Birding Pleasant Creek State Recreation Area

by Jim Durbin
County Map

Henslow's Sparrow - photo by Jim DurbinPleasant Creek State Recreation Area provides a 410-acre lake on more than 1,500 acres of land and is conveniently close to the cities of Cedar Rapids, Iowa City, and Waterloo (Figure 1). The lake offers a variety of fishing, boating, or swimming opportunities. Trails provide birders with scenic views of wooded hills, marshy areas, and meadows. The area is open year-round and provides maximum outdoor recreation activities.

There are 15 miles of trails for the birder, hiker, snowmobiler, bicycler, cross-country skier, and equestrian, with connecting access to many area facilities and scenic overlooks. Pleasant Creek is also a popular site for organized dog field trials.

The lake is one of the highest quality fishing lakes in the region and is stocked with largemouth bass, crappie, bluegill, channel catfish, and tiger muskie. Shoreline fishing has been enhanced by the construction of jetties. Bait is available for sale at the boat house

Pleasant Creek is a relaxing place to spend a day at the beach. The swimming area is located on the north shore. A privately operated concession offers supervised swimming and a modern bathhouse where refreshments are available. The Pleasant Creek beach has become one of the most popular in Iowa.

Picnic areas are located on the northeast and southeast shores. Several shelters are available and may be reserved for a small fee.
Pleasant Creek Lake is one of the most popular boating spots in eastern Iowa.
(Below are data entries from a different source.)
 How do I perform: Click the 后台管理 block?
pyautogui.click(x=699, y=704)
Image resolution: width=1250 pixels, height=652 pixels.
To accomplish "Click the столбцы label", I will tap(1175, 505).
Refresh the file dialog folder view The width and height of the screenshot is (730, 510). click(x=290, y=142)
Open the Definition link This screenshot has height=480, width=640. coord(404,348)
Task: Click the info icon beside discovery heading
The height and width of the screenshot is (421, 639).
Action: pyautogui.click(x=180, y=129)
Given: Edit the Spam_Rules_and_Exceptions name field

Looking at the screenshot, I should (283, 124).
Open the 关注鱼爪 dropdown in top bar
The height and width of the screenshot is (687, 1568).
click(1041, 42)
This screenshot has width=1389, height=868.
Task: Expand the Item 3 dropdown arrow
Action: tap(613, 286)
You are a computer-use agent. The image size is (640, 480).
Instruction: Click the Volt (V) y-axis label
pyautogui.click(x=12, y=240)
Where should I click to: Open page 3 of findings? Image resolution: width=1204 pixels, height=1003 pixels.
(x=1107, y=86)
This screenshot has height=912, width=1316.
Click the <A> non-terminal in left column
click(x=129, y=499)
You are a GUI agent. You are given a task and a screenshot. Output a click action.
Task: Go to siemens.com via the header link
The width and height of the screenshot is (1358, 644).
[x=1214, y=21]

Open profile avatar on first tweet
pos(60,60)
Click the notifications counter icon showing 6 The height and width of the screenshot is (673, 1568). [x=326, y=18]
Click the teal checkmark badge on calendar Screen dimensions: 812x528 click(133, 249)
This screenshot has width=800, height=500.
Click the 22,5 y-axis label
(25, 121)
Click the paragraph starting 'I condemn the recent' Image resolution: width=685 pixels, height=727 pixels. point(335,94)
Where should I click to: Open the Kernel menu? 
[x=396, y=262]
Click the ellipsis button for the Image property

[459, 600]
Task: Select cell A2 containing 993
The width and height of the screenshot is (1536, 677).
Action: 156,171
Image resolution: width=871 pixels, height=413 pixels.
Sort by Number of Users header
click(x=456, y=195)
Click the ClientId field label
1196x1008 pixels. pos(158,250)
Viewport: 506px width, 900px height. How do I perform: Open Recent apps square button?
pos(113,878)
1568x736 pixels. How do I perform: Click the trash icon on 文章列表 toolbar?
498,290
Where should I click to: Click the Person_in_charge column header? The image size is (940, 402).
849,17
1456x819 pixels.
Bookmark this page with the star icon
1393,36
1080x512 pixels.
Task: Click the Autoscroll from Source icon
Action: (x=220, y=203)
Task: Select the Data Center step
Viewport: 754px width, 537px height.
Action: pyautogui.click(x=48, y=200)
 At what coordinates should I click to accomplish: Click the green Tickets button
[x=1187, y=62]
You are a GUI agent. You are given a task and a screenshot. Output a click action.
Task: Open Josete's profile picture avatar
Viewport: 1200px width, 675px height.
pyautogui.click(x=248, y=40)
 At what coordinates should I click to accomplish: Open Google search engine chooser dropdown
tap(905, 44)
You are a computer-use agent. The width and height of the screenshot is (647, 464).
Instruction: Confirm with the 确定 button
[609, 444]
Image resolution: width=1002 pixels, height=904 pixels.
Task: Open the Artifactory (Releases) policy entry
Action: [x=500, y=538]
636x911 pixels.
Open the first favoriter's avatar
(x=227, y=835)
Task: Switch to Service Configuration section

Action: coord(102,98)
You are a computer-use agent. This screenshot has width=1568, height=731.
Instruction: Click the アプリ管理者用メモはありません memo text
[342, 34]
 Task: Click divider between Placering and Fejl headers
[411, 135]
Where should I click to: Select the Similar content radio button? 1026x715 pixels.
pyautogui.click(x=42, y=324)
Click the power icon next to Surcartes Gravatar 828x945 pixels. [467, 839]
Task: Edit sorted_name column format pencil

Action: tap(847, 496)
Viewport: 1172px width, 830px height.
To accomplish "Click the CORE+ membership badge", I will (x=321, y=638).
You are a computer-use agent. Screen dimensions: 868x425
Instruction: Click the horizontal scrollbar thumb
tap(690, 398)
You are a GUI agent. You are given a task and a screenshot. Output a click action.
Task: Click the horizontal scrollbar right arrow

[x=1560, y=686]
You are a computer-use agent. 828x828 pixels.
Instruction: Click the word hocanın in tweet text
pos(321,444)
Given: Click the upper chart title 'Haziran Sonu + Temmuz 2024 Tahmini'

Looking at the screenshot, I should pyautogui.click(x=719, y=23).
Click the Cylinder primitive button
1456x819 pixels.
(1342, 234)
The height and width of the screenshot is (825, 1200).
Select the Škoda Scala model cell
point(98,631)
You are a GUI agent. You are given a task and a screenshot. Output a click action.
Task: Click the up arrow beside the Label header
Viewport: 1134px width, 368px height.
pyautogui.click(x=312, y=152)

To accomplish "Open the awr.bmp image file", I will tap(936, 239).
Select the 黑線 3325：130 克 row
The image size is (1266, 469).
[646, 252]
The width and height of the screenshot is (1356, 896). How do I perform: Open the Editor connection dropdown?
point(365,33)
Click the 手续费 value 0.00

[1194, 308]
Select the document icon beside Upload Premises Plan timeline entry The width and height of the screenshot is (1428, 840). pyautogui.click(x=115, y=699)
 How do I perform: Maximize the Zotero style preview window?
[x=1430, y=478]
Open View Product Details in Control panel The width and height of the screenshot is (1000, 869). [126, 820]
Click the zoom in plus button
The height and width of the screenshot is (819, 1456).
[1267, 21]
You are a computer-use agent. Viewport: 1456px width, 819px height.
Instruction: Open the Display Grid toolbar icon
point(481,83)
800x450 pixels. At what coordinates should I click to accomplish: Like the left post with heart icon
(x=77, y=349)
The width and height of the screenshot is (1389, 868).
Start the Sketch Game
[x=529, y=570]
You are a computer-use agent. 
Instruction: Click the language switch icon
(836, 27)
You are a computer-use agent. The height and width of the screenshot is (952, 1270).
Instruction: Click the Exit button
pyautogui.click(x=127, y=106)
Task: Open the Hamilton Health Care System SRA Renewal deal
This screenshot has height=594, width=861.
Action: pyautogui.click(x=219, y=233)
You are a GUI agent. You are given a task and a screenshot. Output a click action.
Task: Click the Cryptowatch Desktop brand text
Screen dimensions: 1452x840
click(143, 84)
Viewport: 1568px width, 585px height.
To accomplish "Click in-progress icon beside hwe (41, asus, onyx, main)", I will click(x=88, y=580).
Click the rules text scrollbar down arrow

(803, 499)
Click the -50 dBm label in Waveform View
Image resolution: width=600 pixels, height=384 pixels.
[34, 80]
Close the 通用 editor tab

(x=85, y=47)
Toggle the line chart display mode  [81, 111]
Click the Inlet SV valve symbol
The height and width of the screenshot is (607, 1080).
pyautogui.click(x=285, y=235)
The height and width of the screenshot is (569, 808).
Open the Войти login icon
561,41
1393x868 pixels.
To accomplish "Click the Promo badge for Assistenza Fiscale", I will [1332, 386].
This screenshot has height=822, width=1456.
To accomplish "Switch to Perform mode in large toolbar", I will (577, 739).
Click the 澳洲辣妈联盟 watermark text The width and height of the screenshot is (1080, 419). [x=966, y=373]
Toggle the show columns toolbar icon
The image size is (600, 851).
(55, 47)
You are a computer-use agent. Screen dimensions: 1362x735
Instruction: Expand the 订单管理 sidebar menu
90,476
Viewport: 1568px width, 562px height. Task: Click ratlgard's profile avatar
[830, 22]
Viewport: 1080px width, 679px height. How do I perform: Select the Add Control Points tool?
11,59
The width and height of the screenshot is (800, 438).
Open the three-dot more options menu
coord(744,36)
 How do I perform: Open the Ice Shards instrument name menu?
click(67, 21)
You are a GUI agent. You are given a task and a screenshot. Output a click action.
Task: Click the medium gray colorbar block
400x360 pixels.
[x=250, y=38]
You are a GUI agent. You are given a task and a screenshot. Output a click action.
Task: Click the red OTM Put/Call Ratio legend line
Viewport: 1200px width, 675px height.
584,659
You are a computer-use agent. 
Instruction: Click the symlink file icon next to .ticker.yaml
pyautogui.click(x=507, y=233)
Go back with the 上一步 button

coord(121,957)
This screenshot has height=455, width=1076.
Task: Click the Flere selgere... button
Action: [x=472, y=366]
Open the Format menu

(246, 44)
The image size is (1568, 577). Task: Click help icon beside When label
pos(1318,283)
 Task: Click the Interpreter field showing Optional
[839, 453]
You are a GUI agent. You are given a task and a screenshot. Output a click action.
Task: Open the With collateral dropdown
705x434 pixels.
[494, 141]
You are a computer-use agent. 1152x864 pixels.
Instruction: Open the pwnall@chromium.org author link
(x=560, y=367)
Four launching sites are conveniently located around the lake. These sites have a total of seven ramps for fishing, leisure boating, and sail boating access. Boats, motors, canoes, and paddleboats may be rented at the boat house. Any size boat motor may be operated at “no wake speeds.”

The Pleasant Creek campground features 69 campsites, 43 electrical hook-ups, and two modern shower and rest room facilities. From the campground, campers have a pleasing view of much of the recreation area.

Four new camper cabins were recently added to the area. The rustic pine log cabins offer visitors a sense of pioneer lifestyle. The cabins have electricity, a covered porch, and basic furnishings. Visitors must provide their own bedding, towels, cooking utensils, and other camping items. Cabins are located near the campgrounds so cabin users will have use of the shower and toilet facilities.

A portion of the Pleasant Creek State Recreation Area is open to public hunting. Popular species of game include rabbits, pheasants, and quail.

Pleasant Creek lies approximately 15 miles northwest of Cedar Rapids and 40 miles southeast of the Waterloo-Cedar Falls metropolitan area. Palo is located five miles south of the park.

The list that I have compiled for the lake area from my personal sightings and input from other birders is 217 species.

Pleasant Creek Lake has several habitats that attract a wide range of species for birding. In the spring as soon as the water is open, waterfowl start returning. Uncommon species such as scoters and Western Grebes are seen every couple years. Common Loons are often seen as late as early July. Pacific and Red-throated Loons have been seen in recent years. The sandy areas and the beach will usually have some shorebirds on them. A good assortment of gulls and terns can be expected during migration.

Along the trails and in the woods that are located in several areas, warblers and other migrants can be found. My list for warblers is at 24 along with seven species of vireos. All of the thrushes can be found there seasonally.

If you are looking for grassland birds, look and listen in the pasture areas along Lewis Bottoms Road that is parallel to W36, which runs north out of Palo. The other area for grassland birds is in the dog trial bowl in the south part of the park. This is approximately 80 to 90 acres of grass.

Last year I did a study for the Iowa DNR and monitored the Henslow’s Sparrow population located there (Figure 2). The birds arrived the first week of May and stayed until the third week of August. The highest count of singing males was 25. I was amazed at how close I was able to approach the singing birds. After reading some data on them, I found that they will nest densely if the habitat is good. Bobolinks, Sedge Wrens, Dickcissels, Grasshopper Sparrows, meadowlarks, and Eastern Kingbirds also occupy this area.

The DNR is currently working on a proposal to amend the mowing practice in the area. The practice is to mow in strips every other year. They are either going to mow in wider strips to give the birds more protection or begin mowing in halves every other year.

There is some controversy with the dog trailers as they need two 40-acre areas for their trials. The DNR is hoping to expand the grassy area so that more area is available. The DNR is also working with the equestrians to improve the horse trails.

While in the area, you might want to visit such places as Squaw Creek Park, Matsell Bridge Natural Area, Wickiup Hill Outdoor Learning Area, Rock Island Preserve, or any of the many parks and natural areas that are located in Linn County. If you are looking for a nice place to take part in any of the activities listed above, Pleasant Creek Lake should be on your list of places to visit.